C’est ça qui me manque dans les passes d’armes actuelles : une fois de plus, c’est comme si aucune place n'était faite à la contradiction interne, naturelle. Comme si elle n’était pas dans la nature humaine. Je vis, autour du breton, des choses tristes et gaies, belles et moches, des choses qui sonnent le creux et d’autres qui regorgent de richesse. Et le nœud de l’affaire, c’est que je ne peux pas prévoir à l’avance où seront les unes et les autres. C’est cela qui me fait continuer – cela, et mon amour pour ces histoires, ces mots, ces sons, ces tournures (même si je n’en possède pas la moitié de ce que je voudrais), mon admiration et ma tendresse pour les personnes qui les ont portées jusqu’à nous, mon désir que le plus possible de gens puissent les comprendre et les faire circuler demain. L’avenir n’est pas rose, mais je ne vois pas de raison d’arrêter d’essayer de partager ce que j’aime – même si « partager ce que j’aime » peut parfois signifier être en opposition à certains défenseurs du breton. Et même si j’irai à ma tombe (tiens, un anglicisme !) en soutenant que parler une langue ou connaître une culture ne donne aucun devoir de les défendre, pas même de les pratiquer. Partager ce que j’aime, tant que je suis là… Ce qui se passera ensuite n’est pas de mon ressort.
Parler deux langues sur un même territoire est en soi une contradiction. Il n’y a tout simplement aucune solution pour que ce ne le soit pas. J’entends s’écharper les gens autour de moi comme s’il fallait absolument que cela cesse de l’être, d’une façon ou d’une autre, tu pe du, comme si notre vie de bretonnants ne consistait pas, au contraire, à ressentir les plaisirs et les douleurs du paradoxe ; à essayer de le démêler là où il nous mène à l’absurdité, et à continuer à le vivre là où il est vivable et fécond – parce que bien souvent il l'est. Le problème ne serait-il pas que nous demandons trop souvent au breton d’être une solution à quelque chose dans nos vies qui n’est pas de son ressort, que nous attendons de lui qu’il simplifie les choses, quand dans notre monde il ne peut que complexifier ? (Soit dit en passant, je salue André Markowicz qui a, avec son courage habituel, essayé d’exposer posément, sur son fil Facebook, un point de vue parfaitement légitime, en partie partagé par beaucoup d’entre nous, et en partie né de son expérience individuelle, respectable en tant que telle. La violence de certaines réactions à son texte fait partie des choses dont j’ignore si le plus désespérant est que globalement elles ne me surprennent pas, ou qu’au contraire certaines parviennent encore à me faire lever le sourcil… Je l’ai déjà dit, je le réitère : on peut être en désaccord avec ce que disent André Markowicz et Françoise Morvan, moi-même cela m’arrive régulièrement, y compris sur certains points du texte en question ! Mais la violence avec laquelle certaines voix clament que ces deux auteurs n’ont pas le droit de s’exprimer est le signe même qu’ils n’ont pas tort… et la raison première de mon propre soutien de longue date.)

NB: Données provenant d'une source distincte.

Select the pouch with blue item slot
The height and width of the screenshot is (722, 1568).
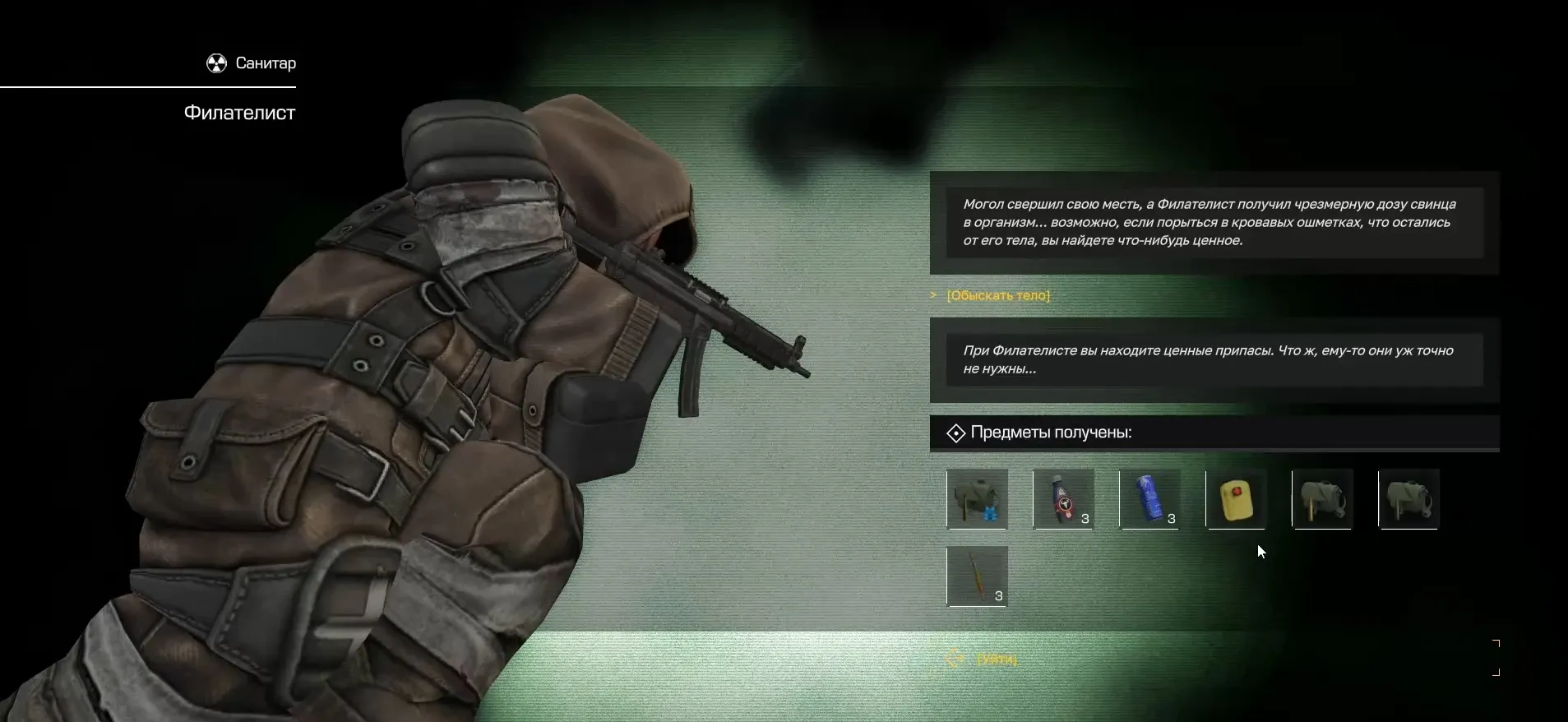pyautogui.click(x=977, y=499)
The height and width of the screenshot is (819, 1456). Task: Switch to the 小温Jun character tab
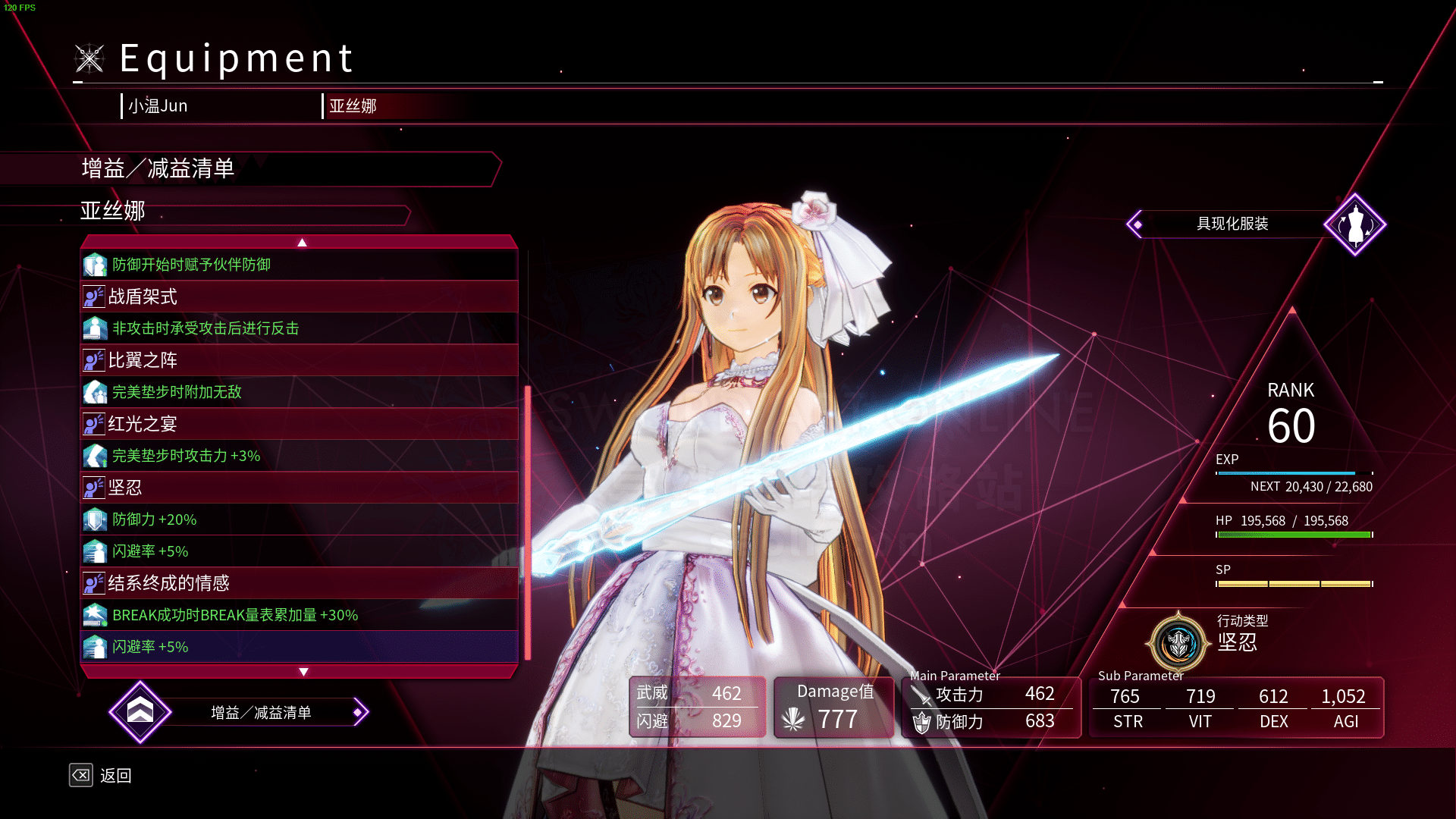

Voilà. Voilà les seules choses que j’aie le temps d’effleurer. Voilà pourquoi je n’ai pas eu envie d’afficher quoi que ce soit sur le maigre judas de ma page Facebook, ni dans le dialogue de sourds des commentaires. (Et oui, bien sûr, écrire ici est aussi ajouter une voix sans oreilles au bruit ambiant ! Mais au moins de façon consciente, et en prenant un temps que les réseaux sociaux n’offrent pas.)
Si, peut-être une dernière chose encore : je suis souvent frappée de la façon dont notre point de vue sur la langue et la culture bretonne sont influencés par le point où nous en sommes dans notre vie – où nous nous sentons dans le cours des générations, quelle expérience nous avons de la disparition des mondes. (Il y a aussi de grandes divergences jamais analysées entre l’angle de vue des clampins doués pour les langues, comme votre servante – en réalité, mes journées se passent en trois langues, voire plus les jours de festin –, et celui de ceux pour qui l’apprentissage ou le développement du breton représente un effort sans équivalent.) Là aussi, il y a un aspect de la simple vie humaine, dont le poids sur nos ressentis respectifs n’est pratiquement jamais pris en compte. Là aussi, il y aurait de grandes et longues discussions à avoir, en chair et en os, et avec la plus grande bienveillance pour la perspective d’autrui. Nous en avons, de ces discussions à cœur ouvert, entre chanteurs, et elles font un bien fou. Serait-il possible d’en organiser à une échelle plus vaste ? Que je n’en sois pas sûre est peut-être la phrase la plus triste de tout ce texte.